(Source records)

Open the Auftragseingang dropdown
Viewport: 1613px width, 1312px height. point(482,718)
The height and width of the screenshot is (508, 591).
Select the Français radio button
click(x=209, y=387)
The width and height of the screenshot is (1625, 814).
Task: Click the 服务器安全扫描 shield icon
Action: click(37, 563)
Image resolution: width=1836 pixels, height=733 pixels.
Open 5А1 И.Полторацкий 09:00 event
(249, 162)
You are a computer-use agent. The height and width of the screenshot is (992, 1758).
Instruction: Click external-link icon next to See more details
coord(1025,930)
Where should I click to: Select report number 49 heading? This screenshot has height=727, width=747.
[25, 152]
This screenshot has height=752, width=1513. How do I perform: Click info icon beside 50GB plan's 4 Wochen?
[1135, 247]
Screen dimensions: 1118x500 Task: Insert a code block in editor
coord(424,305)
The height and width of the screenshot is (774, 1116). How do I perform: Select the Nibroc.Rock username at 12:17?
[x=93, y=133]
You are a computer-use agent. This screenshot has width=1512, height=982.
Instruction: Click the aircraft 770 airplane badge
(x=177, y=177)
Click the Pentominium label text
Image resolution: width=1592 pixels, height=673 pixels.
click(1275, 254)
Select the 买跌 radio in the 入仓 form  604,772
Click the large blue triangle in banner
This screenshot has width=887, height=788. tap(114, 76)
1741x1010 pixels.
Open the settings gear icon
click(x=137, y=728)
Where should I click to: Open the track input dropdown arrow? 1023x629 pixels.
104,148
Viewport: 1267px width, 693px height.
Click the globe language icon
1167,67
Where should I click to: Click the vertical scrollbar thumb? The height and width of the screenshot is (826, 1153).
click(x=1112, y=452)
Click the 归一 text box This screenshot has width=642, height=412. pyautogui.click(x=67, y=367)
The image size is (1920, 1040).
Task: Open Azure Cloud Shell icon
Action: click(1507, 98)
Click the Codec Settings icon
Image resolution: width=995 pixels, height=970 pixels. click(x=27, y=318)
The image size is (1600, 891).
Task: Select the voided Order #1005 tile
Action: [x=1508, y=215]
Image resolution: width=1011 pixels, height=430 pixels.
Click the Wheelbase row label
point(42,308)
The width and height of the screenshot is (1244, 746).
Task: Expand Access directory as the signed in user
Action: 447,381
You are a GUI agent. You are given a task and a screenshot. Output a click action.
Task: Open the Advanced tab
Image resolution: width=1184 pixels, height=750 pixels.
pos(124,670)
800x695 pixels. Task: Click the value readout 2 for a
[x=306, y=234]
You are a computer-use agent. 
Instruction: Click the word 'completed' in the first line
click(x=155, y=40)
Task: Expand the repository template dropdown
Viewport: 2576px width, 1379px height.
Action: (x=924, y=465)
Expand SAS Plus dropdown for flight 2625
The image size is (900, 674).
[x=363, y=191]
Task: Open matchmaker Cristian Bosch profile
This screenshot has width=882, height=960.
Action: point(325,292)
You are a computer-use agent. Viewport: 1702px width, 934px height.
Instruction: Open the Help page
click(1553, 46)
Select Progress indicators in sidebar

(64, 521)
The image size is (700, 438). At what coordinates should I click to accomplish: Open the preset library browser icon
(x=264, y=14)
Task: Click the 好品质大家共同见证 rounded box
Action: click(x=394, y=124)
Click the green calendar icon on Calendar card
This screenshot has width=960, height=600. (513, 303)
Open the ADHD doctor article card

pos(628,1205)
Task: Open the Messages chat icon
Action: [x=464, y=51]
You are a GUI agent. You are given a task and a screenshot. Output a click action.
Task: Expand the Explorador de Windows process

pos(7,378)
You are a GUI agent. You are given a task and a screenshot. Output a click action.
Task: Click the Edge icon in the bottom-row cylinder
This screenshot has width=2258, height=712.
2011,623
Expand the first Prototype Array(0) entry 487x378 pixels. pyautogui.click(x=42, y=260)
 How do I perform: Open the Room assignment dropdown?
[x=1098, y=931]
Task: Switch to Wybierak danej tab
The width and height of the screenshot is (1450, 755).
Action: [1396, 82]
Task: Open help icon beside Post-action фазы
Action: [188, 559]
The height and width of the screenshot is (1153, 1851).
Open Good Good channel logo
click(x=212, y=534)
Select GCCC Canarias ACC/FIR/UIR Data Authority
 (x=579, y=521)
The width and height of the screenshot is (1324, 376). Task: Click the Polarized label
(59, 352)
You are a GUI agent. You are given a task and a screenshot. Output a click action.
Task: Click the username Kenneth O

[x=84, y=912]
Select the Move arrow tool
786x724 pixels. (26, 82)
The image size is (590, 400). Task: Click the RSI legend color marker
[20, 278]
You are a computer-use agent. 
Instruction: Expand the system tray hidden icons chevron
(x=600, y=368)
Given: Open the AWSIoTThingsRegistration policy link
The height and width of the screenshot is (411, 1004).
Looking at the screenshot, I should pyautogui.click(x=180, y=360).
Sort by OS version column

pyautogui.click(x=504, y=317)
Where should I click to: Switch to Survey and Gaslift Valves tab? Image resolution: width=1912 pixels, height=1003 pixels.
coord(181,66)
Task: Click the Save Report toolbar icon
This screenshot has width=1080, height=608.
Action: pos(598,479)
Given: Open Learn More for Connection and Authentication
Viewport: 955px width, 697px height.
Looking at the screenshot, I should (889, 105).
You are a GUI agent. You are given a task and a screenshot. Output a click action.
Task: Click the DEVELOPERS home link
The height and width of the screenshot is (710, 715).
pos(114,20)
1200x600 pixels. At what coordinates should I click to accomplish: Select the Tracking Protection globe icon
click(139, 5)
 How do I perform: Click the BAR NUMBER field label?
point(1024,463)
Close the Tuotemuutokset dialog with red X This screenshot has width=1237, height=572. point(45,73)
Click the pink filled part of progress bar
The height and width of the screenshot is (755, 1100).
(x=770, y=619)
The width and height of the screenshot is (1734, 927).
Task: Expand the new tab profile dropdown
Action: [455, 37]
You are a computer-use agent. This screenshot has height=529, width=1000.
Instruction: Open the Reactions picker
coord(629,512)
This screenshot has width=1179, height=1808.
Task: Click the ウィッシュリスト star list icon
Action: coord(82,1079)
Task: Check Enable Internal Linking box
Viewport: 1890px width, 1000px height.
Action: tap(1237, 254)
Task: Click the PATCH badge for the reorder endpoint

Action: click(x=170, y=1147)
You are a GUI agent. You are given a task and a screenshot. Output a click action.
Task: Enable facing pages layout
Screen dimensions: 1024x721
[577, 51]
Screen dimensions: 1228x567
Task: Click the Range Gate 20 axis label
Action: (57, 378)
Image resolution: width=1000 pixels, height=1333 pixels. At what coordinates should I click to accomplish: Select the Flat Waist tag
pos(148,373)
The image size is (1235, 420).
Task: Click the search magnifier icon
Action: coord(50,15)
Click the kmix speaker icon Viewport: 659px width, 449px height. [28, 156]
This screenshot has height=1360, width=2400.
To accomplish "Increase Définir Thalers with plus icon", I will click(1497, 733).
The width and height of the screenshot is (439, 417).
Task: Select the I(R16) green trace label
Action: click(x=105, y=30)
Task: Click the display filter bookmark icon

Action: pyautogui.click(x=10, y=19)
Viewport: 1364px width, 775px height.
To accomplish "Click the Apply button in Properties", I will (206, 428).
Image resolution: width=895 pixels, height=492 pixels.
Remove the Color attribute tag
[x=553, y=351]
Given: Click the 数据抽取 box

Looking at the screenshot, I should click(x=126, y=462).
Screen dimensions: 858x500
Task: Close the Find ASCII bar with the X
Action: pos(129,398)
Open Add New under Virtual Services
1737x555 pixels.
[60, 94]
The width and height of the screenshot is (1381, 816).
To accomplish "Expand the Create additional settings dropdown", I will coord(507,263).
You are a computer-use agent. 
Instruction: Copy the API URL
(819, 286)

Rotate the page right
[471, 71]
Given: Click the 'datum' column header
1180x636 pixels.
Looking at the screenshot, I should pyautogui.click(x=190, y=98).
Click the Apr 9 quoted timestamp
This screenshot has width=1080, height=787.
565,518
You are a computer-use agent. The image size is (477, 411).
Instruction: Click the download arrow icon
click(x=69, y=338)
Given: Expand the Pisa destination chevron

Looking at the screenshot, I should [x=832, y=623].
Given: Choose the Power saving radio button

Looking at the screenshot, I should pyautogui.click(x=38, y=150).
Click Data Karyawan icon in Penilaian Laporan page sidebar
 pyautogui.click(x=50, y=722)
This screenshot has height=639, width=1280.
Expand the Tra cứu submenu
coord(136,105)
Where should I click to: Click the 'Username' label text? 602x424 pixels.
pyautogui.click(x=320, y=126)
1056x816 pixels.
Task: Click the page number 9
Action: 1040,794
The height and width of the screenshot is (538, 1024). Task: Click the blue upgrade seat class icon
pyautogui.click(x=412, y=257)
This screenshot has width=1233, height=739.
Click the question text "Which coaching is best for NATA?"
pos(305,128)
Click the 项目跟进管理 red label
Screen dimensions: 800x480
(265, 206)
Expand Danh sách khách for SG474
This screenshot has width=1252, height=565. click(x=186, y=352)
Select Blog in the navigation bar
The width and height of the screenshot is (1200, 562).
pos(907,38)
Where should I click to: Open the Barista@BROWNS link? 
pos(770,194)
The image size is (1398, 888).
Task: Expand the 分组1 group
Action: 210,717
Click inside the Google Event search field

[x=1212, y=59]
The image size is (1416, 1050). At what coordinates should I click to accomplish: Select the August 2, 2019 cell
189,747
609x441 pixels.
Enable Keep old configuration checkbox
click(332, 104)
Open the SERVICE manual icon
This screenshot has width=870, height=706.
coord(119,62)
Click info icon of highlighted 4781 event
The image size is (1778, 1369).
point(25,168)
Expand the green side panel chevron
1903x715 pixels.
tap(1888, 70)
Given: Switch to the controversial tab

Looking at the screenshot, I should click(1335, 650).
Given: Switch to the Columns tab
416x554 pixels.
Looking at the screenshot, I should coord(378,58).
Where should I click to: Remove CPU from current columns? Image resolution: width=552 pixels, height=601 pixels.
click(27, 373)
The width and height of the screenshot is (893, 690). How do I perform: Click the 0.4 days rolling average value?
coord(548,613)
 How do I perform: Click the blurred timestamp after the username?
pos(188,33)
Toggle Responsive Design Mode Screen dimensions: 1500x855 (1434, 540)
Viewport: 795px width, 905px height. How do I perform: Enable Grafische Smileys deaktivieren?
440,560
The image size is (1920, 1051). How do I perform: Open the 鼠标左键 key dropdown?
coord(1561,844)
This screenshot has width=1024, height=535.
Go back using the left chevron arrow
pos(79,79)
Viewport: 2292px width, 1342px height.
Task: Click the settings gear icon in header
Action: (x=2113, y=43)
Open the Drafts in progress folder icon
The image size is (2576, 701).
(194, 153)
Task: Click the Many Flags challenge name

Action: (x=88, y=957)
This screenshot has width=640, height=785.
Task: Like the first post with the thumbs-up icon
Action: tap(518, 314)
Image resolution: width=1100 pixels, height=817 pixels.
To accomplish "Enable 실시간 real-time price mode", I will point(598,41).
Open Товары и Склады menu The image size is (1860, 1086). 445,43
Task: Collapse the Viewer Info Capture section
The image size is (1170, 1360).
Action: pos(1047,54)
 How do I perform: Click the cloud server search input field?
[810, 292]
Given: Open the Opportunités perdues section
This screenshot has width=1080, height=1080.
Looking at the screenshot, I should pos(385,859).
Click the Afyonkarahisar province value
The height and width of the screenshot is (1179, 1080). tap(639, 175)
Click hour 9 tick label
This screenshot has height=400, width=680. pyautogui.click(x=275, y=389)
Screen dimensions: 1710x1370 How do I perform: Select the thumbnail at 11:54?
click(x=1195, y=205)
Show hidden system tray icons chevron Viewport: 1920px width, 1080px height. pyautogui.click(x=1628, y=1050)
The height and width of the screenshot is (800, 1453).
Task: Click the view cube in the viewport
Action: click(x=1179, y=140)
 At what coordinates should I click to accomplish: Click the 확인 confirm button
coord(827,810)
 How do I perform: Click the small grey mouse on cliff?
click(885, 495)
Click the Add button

WORK ORDER ▸
Set down, exactly as they stand above, the lines starting with the line with "Select the Move arrow tool" and going on through the line with "Task: Click the Save Report toolbar icon", and no others.

WRITTEN RESPONSE ▸
Select the Move arrow tool
786x724 pixels. (26, 82)
The image size is (590, 400). Task: Click the RSI legend color marker
[20, 278]
You are a computer-use agent. 
Instruction: Expand the system tray hidden icons chevron
(x=600, y=368)
Given: Open the AWSIoTThingsRegistration policy link
The height and width of the screenshot is (411, 1004).
Looking at the screenshot, I should pyautogui.click(x=180, y=360).
Sort by OS version column

pyautogui.click(x=504, y=317)
Where should I click to: Switch to Survey and Gaslift Valves tab? Image resolution: width=1912 pixels, height=1003 pixels.
coord(181,66)
Task: Click the Save Report toolbar icon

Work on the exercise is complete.